Every record gets copied exactly, and no picture goes with it.
%%
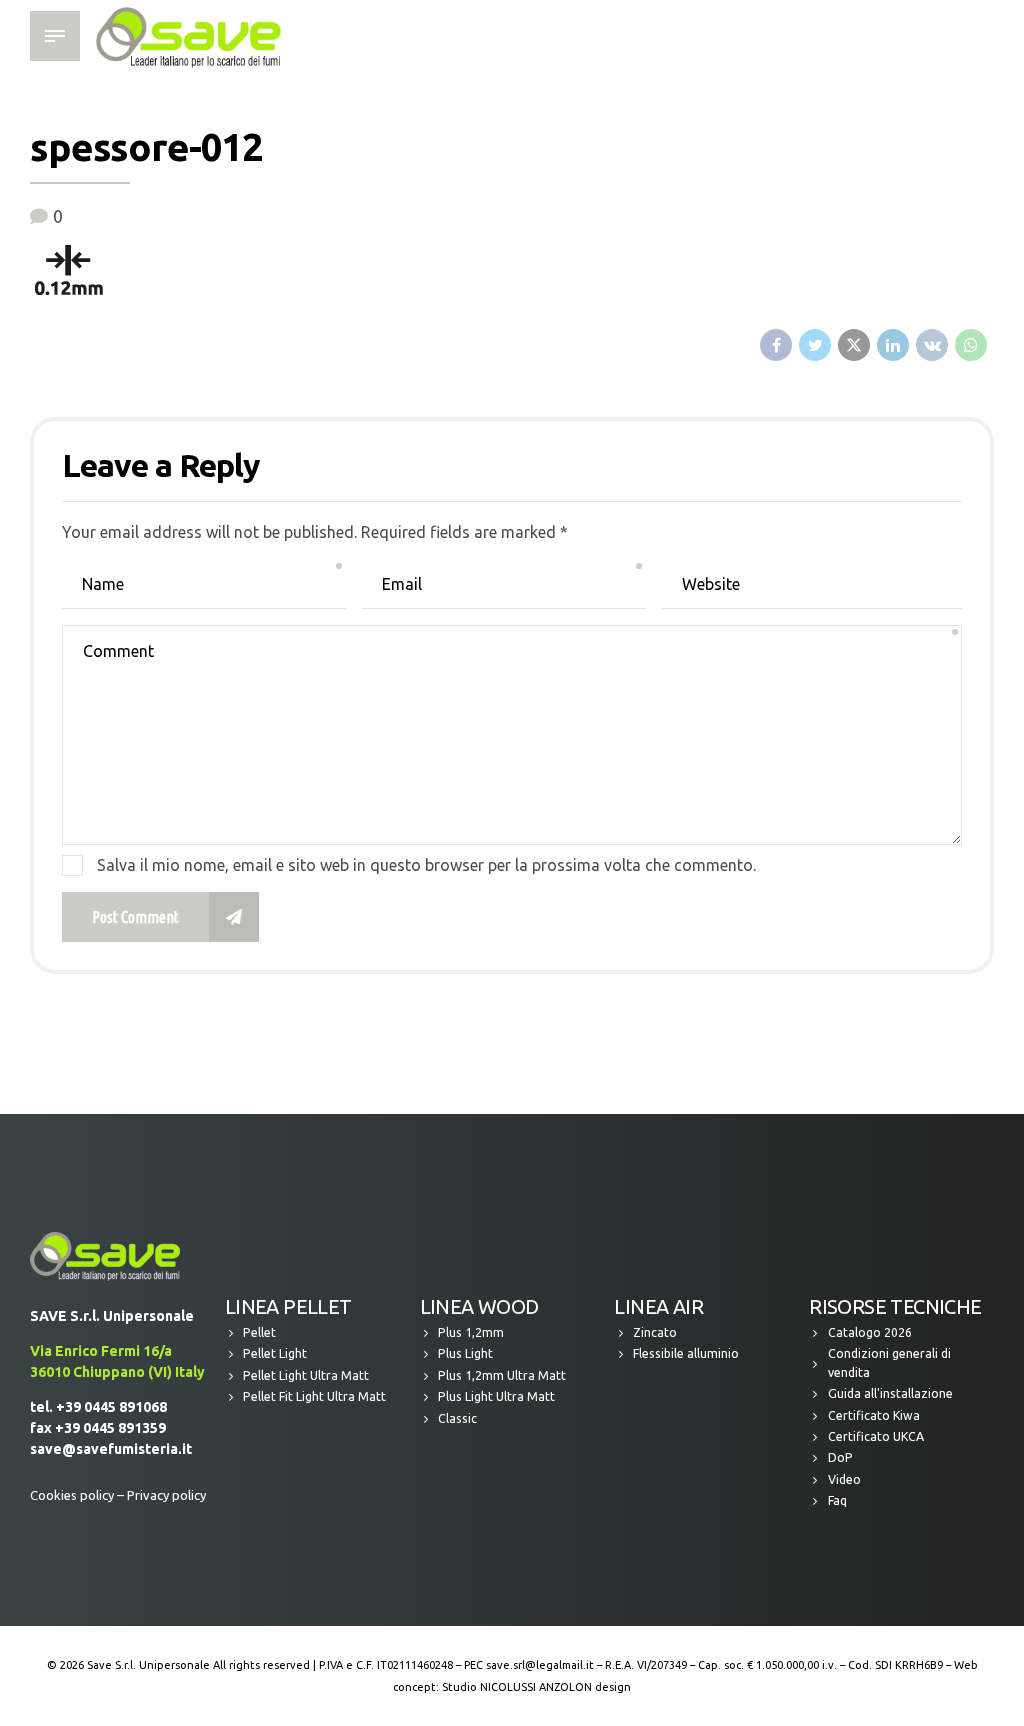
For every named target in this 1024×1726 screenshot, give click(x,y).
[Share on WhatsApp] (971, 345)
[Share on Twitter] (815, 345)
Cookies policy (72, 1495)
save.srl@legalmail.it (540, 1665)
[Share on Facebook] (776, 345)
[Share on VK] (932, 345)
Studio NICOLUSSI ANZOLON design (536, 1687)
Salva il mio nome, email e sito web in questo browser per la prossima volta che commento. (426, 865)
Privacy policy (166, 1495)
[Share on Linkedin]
%%
● **Exercise answer**:
For every named target in this 1024×1726 screenshot, give click(x,y).
[Share on WhatsApp] (971, 345)
[Share on Twitter] (815, 345)
Cookies policy (72, 1495)
save.srl@legalmail.it (540, 1665)
[Share on Facebook] (776, 345)
[Share on VK] (932, 345)
Studio NICOLUSSI ANZOLON design (536, 1687)
Salva il mio nome, email e sito web in questo browser per la prossima volta che commento. (426, 865)
Privacy policy (166, 1495)
[Share on Linkedin]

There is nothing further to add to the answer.